One of my young chickens has just produced an unusually coloured egg (at the right of the photo). The egg on the left is more typical of the breed. I know egg shell colour is variable, even in eggs laid by the same hen on different days, but how did one egg undergo such a sudden and distinct colour change?
The answer probably lies in the fact that, until shortly before they are laid, hens' eggs are white. The brown pigmentation associated with breeds such as the Rhode Island red and the maran is a last-minute addition during egg formation and, like a fresh coat of paint, can come off surprisingly easily.
More than 90 per cent of the shell of a hen's egg consists of calcium carbonate crystals bound in a protein matrix. The shell starts to form after the egg has reached the uterus, where it stays for around 20 hours prior to being laid.
During this time, glands secrete the shell around the membranes that hold the yolk and albumen. In brown-egg-laying breeds, the cells lining the shell glands release pigment during the last 3 to 4 hours of shell formation. Most of the pigment is transferred to the cuticle, a waterproof membrane that surrounds the porous eggshell.
Several factors can disturb the cuticle formation process and thus pigmentation, such as ageing, viral infections – including that perennial chicken farmer's nemesis, bronchitis – and drugs such as nicarbazin, which has been widely fed to poultry to combat a disease caused by a type of protozoan.
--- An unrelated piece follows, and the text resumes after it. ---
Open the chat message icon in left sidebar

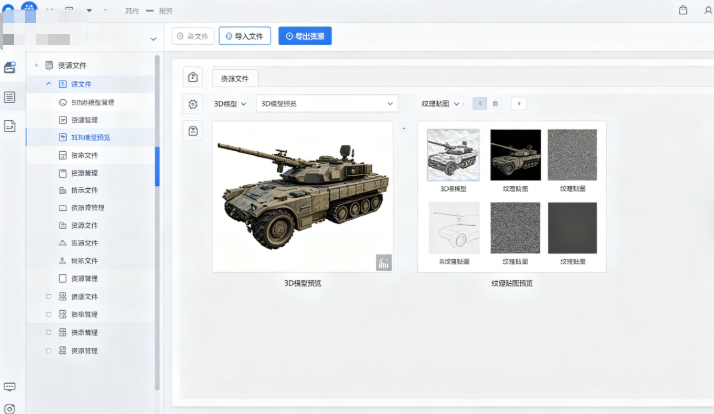click(x=10, y=386)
Possibly the most significant factor affecting egg pigmentation is exposure to stress during the formation of the egg.
If a flock of hens is disturbed by a fox during the night, for example, they might well lay paler eggs in the morning. The adrenaline the hens release puts egg-laying on hold and shuts down shell formation. The egg's pigmentation will be affected if the cuticle doesn't form properly.
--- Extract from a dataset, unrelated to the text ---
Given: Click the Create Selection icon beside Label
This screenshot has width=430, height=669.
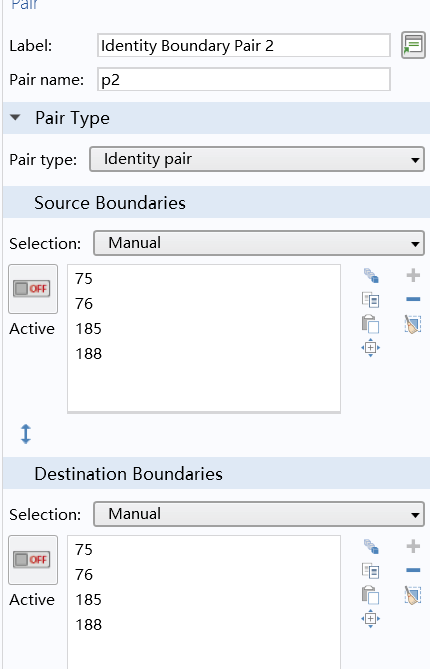Looking at the screenshot, I should [x=413, y=45].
Even if the pigment is laid down, there is no guarantee that it will last, as Morris Steggerda and Willard F. Hollander found in 1944 while they were studying eggs from a flock of Rhode Island reds in the US. When they cleaned the eggs, the brown pigment occasionally came away; the harder the eggs were rubbed, the more pigment was removed. Only those shells with a glossy sheen retained their colour, suggesting their cuticles had been fully formed, with a protective layer that acted rather like the varnish on an oil painting.
As for the egg photographed by your questioner, the bird was probably disturbed while the cuticle was being formed and so the pigment, inadequately protected, was rubbed off the larger, rounder end of the egg as it was forced out.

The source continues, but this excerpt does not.